# Prompt
Reproduce word for word the passage of the project summary on corn nodal roots and drought that runs from "CoPIs: David M." up to and including "(USDA-ARS/University of Missouri)".

# Selected excerpt
__________

CoPIs: David M. Braun, Felix B. Fritschi, Trupti Joshi, Scott C. Peck, Jonathan T. Stemmle (University of Missouri) and Melvin J. Oliver (USDA-ARS/University of Missouri)
Developing drought-tolerant corn varieties that make efficient use of available water is vital to sustain the estimated 9 billion global population by 2050. Corn takes up most of its water through a particular set of roots called the nodal roots. Under drought, the nodal roots must grow through dry soil to reach available water to sustain the plant. However, very little is known about the mechanisms that allow nodal roots to achieve this essential feat. This project will use a combination of physiological and genomics approaches to define the molecular mechanisms underlying how the nodal roots are able to maintain growth under drought. The information generated by the project will lead to the development of innovative approaches to enable corn and other cereal crops to access more water and increase yield under drought, and will thereby contribute to the essential goals of increased food security and stability. In addition to the training of students and postdoctoral associates, the project will provide summer research training internships for undergraduate students from Fort Valley State University, a Historically Black University (HBCU) located in Fort Valley (GA). The project will also disseminate research findings and provide information to the general public through various communication, technical training and outreach activities. These include but are not limited to science communication workshops involving journalism students and hands-on training workshops on metabolomics and the use of bioinformatics tools to analyze and integrate multi-omics datasets.

__________

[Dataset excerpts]

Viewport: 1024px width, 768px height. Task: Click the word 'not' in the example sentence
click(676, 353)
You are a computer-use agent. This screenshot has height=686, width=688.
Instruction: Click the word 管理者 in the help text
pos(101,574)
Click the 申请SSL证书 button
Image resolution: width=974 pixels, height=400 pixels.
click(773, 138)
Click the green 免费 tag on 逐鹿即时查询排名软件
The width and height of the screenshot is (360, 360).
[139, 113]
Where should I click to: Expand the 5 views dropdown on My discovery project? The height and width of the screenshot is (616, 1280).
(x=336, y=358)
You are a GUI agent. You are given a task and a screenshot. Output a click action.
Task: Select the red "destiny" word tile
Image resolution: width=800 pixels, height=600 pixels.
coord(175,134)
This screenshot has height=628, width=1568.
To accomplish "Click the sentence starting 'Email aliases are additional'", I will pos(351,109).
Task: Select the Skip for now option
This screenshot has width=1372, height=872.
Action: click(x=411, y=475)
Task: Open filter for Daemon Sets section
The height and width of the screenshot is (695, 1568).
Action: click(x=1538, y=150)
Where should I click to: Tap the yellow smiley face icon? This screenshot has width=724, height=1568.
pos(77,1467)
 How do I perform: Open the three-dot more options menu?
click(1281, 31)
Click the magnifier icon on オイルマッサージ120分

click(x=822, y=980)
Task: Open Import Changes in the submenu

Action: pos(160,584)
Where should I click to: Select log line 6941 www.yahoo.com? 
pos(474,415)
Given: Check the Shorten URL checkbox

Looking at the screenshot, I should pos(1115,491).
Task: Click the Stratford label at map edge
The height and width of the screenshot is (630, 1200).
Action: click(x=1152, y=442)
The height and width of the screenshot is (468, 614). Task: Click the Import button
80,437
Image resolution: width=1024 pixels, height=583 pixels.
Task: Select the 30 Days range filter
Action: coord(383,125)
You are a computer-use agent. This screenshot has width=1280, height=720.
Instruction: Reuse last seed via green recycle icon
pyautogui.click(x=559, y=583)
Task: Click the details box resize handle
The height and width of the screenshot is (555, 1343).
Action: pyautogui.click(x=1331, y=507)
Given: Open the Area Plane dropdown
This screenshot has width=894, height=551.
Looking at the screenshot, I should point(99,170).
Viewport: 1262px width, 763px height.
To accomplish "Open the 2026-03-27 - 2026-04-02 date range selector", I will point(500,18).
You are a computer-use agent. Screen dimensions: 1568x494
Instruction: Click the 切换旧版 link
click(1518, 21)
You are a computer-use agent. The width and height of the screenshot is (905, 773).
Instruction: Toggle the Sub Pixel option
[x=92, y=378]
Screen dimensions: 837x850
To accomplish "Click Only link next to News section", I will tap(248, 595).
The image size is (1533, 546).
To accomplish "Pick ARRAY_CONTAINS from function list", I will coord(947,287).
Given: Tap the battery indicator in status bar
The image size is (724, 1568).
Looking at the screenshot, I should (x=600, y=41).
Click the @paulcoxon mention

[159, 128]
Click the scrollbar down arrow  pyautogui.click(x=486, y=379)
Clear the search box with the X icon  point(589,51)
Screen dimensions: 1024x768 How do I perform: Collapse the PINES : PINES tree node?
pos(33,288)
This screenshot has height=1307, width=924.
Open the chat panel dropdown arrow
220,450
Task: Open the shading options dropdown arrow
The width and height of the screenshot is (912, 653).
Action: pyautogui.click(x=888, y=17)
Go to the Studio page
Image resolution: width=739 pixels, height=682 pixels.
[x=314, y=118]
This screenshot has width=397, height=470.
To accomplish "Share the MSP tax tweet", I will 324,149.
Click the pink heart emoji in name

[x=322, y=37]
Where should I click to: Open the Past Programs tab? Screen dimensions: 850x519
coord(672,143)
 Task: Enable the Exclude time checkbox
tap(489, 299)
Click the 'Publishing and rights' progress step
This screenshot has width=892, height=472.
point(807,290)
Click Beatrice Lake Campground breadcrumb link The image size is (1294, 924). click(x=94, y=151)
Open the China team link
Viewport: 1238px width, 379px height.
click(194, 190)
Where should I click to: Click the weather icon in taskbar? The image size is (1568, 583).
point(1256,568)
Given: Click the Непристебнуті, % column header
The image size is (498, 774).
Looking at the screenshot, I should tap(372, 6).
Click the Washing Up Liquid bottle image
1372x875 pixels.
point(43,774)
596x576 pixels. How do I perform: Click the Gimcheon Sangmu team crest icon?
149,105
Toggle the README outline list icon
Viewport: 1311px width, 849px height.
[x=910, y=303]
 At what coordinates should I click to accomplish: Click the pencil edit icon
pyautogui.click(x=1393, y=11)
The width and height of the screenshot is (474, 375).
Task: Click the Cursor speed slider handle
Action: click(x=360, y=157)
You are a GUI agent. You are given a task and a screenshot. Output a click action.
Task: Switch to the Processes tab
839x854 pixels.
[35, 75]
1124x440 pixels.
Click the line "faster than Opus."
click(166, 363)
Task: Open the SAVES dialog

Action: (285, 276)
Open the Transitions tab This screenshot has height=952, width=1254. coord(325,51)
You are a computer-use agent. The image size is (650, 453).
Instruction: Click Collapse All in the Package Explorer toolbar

__________

# Solved exercise
CoPIs: David M. Braun, Felix B. Fritschi, Trupti Joshi, Scott C. Peck, Jonathan T. Stemmle (University of Missouri) and Melvin J. Oliver (USDA-ARS/University of Missouri)